Soon, millions of government “employees” will be unemployed, deservedly so. The same with those in the propaganda media. What will become of them?
World wars, starvation and death is coming at a massive scale.
ANOTHER EXAMPLE OF WHY BIDEN’S UNEMPLOYMENT/EMPLOYMENT NUMBERS ARE A COMPLETE HOAX.
This is the white collar equivalent of people being paid to dig ditches with shovels rather than an excavator. There are a lot of “jobs” being done manually that could be accomplished better and faster with automation.
Thanks to Red Badger for the ping!
So artificial intelligence is a threat to jobs, but it’s not the tech that’s the problem. It’s the mountain of regulations and taxes that threaten to turn America into a continent-sized Detroit.
same with AI
AI has a mind of its own......................

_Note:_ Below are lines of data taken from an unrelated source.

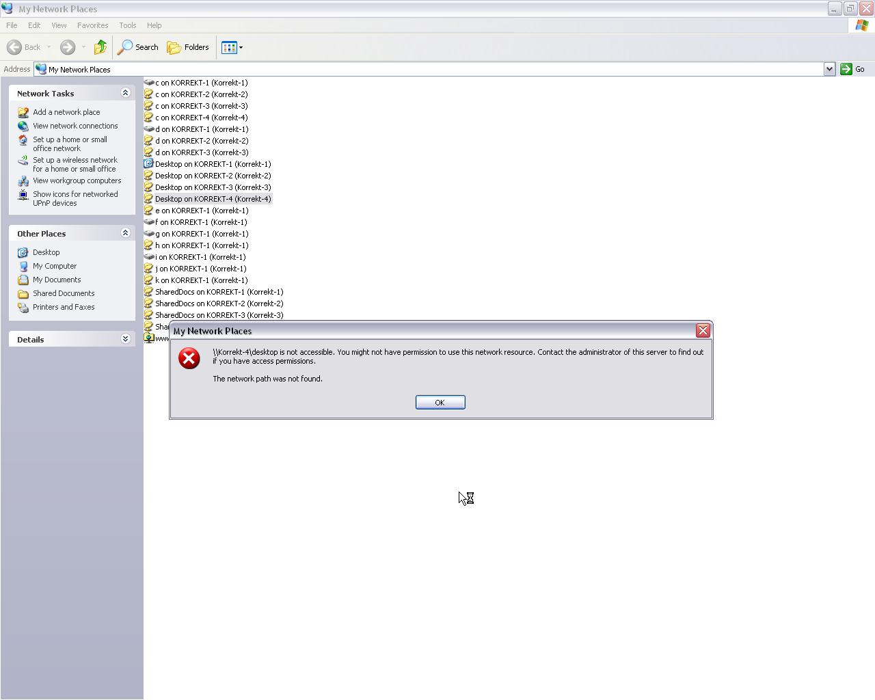Open the Favorites menu
The height and width of the screenshot is (700, 875).
[x=92, y=25]
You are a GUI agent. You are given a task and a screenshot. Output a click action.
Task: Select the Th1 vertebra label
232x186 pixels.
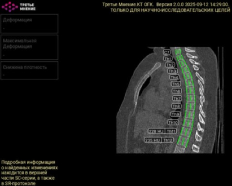coord(168,59)
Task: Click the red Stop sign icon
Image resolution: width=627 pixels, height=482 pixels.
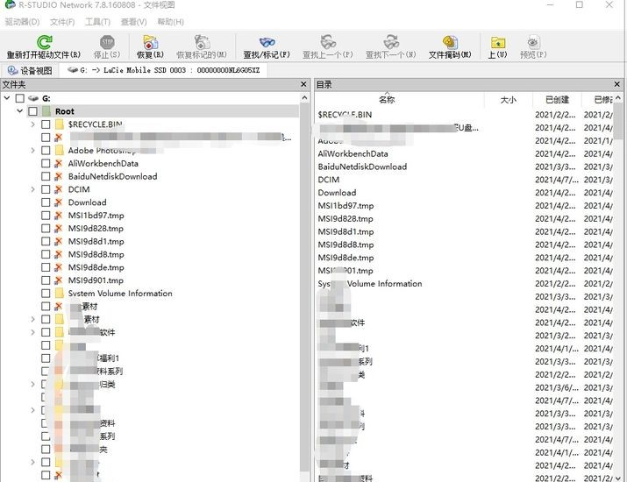Action: (107, 41)
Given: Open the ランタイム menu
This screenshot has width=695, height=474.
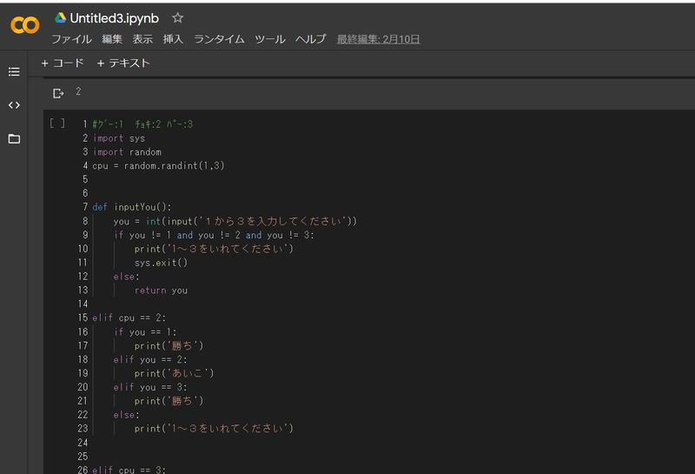Looking at the screenshot, I should click(x=219, y=39).
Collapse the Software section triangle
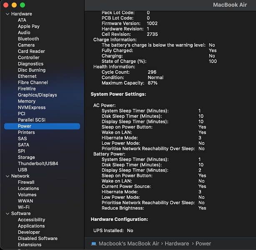The image size is (256, 250). [7, 213]
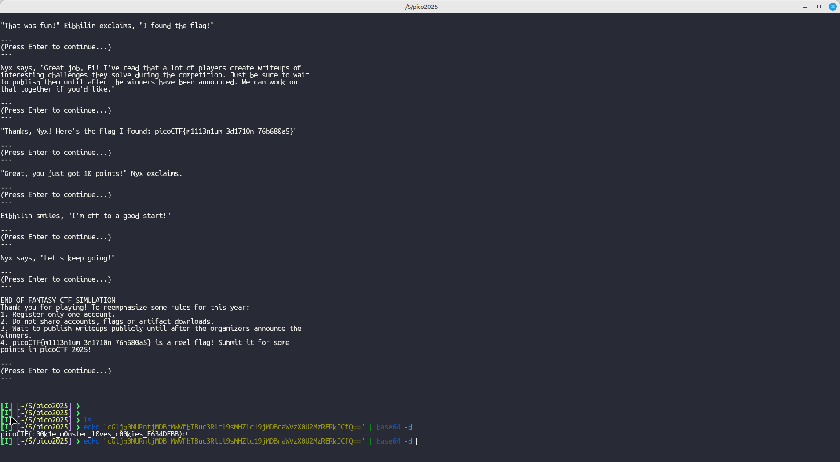
Task: Click the "END OF FANTASY CTF SIMULATION" heading
Action: [x=58, y=301]
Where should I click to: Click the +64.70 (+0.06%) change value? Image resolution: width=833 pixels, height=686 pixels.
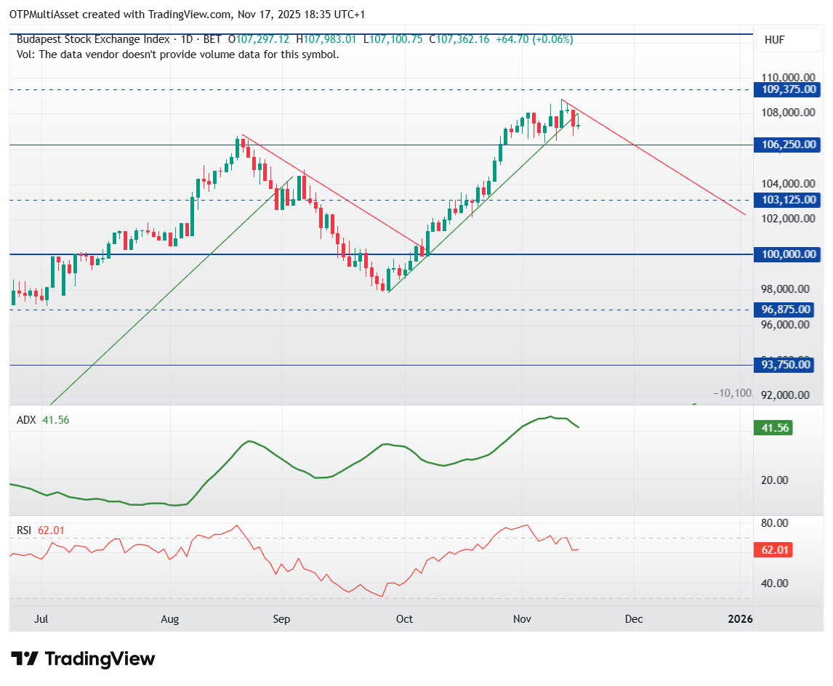click(534, 39)
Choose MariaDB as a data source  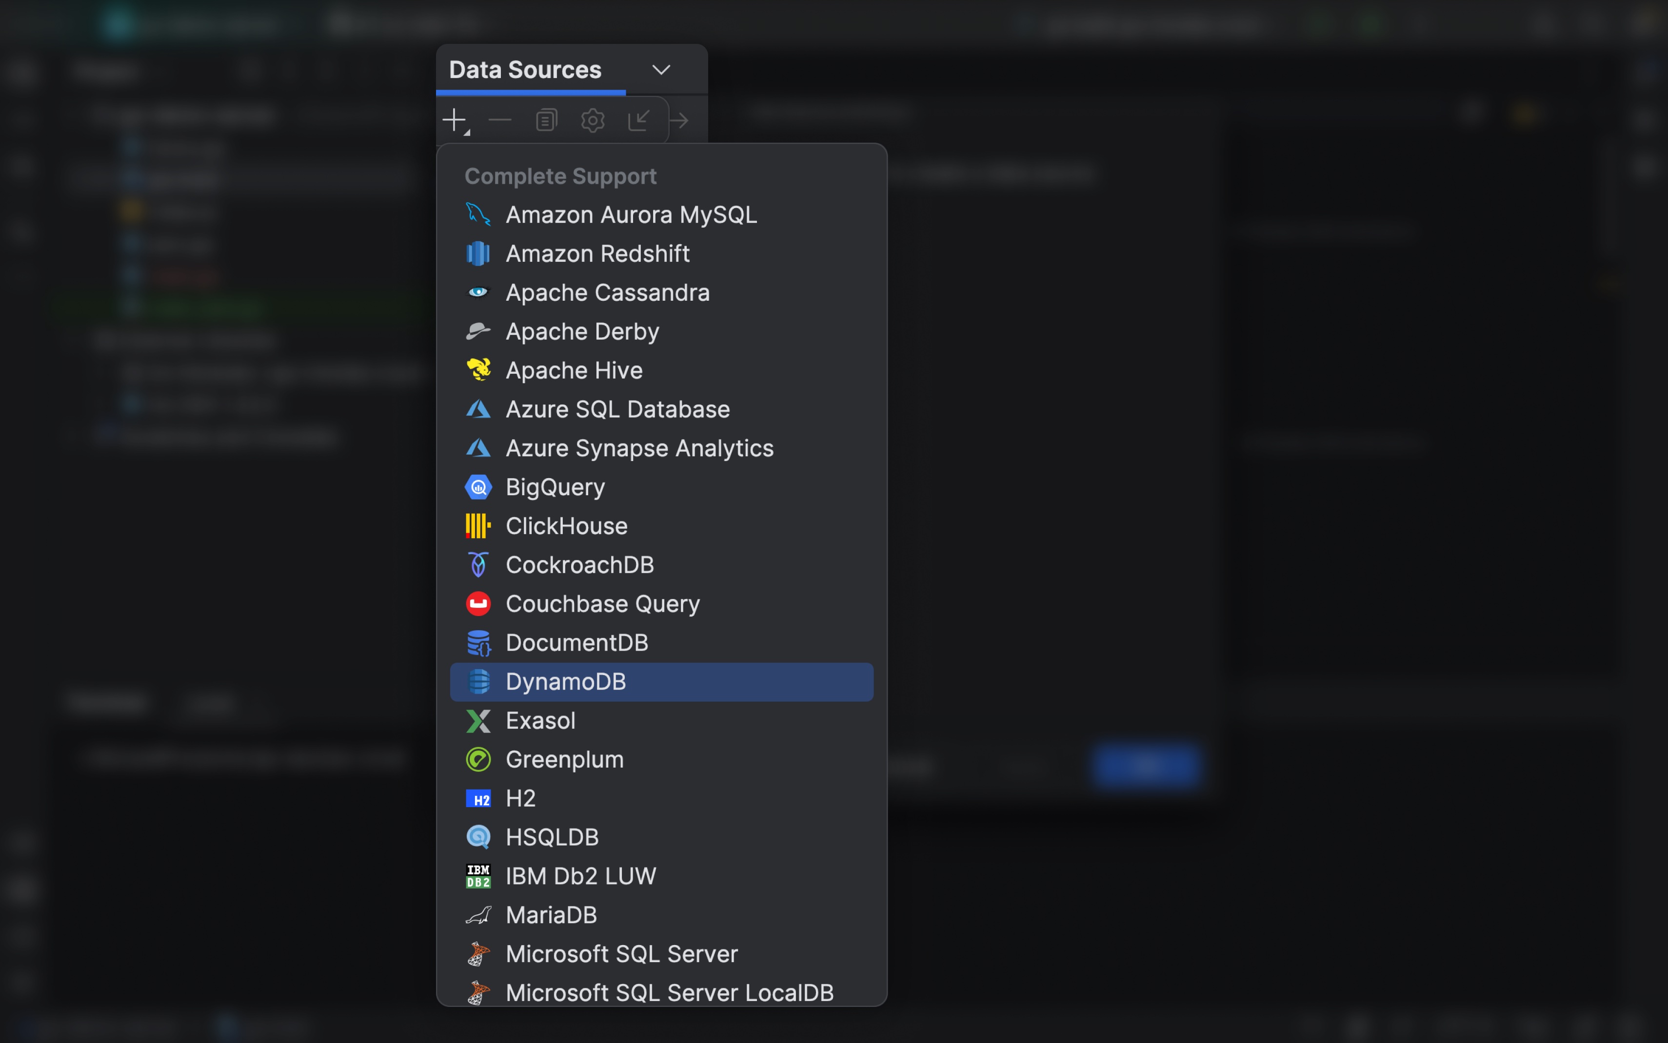tap(551, 915)
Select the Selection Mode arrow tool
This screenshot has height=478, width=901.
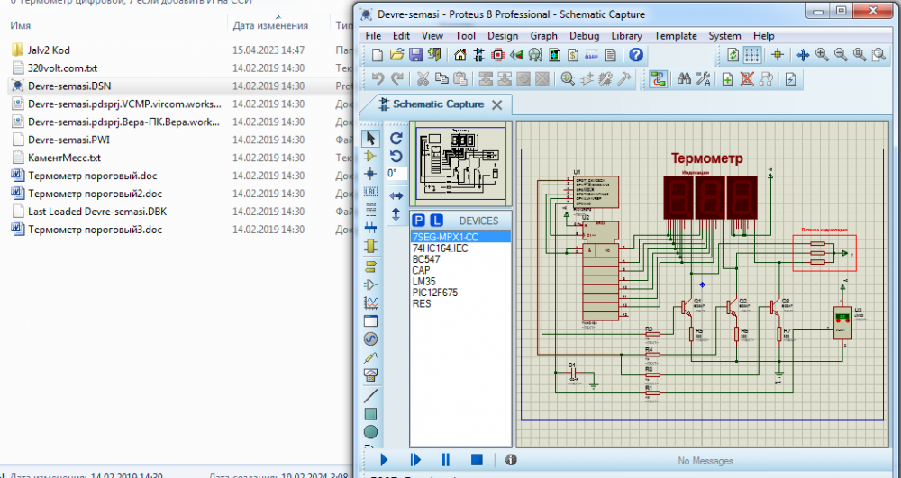370,138
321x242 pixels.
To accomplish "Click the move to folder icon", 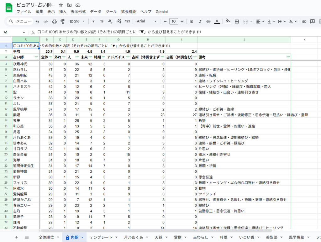I will 69,5.
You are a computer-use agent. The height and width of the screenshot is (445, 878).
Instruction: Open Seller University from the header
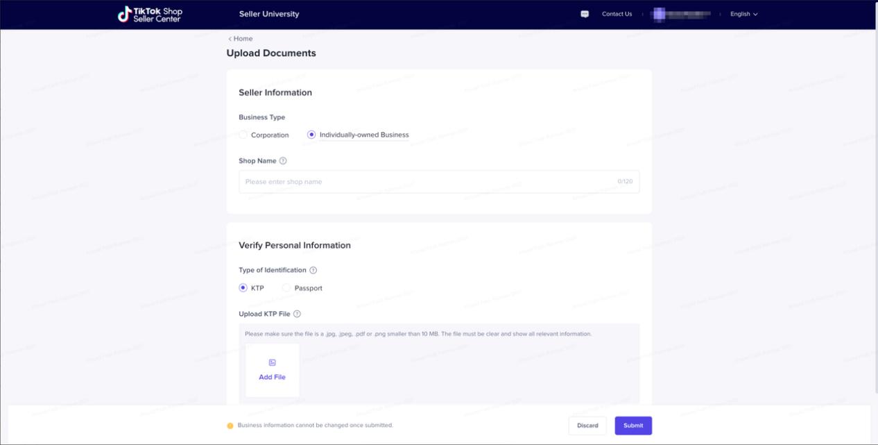(x=269, y=14)

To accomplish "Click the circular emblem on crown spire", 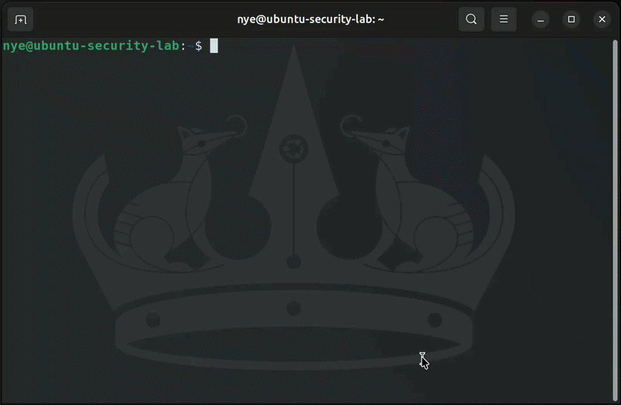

The one way AI is indirectly responsible at Big Tech is that AI is *taking away* resources from other divisions. They are building large AI platforms which is a huge investment. It comes at the cost of shutting down divisions that were considered low priority. I know Google did this last year and the year before. Sundar Pichai himself wrote about it. It’s not that AI is replacing the jobs gone. Those jobs are gone to *fund* AI.
Maybe blame pajeets?
Yes, it will greatly increase productivity, but those below today's average will be in trouble.
Just wait until all the ‘little’ AIs start joining together...............
Is it all AI?
Or have we gotten to the point that low expectations and long waits are the norm?
Productive people become even more productive and less productive people get fired.
This is not a bad thing.
................
disagree.
They are grading on a curve.
A+ stay
A- leave
not much difference
BTTT
Soon, millions of government “employees” will be unemployed, deservedly so. The same with those in the propaganda media. What will become of them?
.................
are you hallucinating???
Good point -- AI is just one factor among many.
I had to learn the Hollerith Code on 80 column punched codes.
Assembler language was a real bear on cards... Cobol and Fortran were not that bad...
I think when the first auto OBD scan tools came out, I am sure plenty of folks made the same pronouncements..."The computers will tell us exactly what is wrong with your cars\trucks and basic mechanics can fix those issues". Well, how did that work out? AI is simply a tool and will never replace actual humans. To say otherwise is hype and marketing by the tech monopolies. AI is a convenient punching bag for Currys who can't scam their way into American companies anymore with their fake resumes, spurious degrees, and middling intellects. I will not hire H1B Indians or DEI types. My perfect candidate is a guy in his 40s with 20+ experience in multiple projects and a track record of being tenscious on projects and getting things delivered. The Curry mumblers can work for $35 per hour at the big consulting firms. When they fail, I swoop in with my my guys and rescue your project.
This is a broad generalization, but let's say that a workplace starts using AI. And, as result, some workers, using AI, become significantly more productive, such that it quickly becomes apparent to management that there is now a larger staff than is needed to produce the same amount of work.
Who gets fired or transferred? The workers who are using AI to become significantly more productive or those who have not?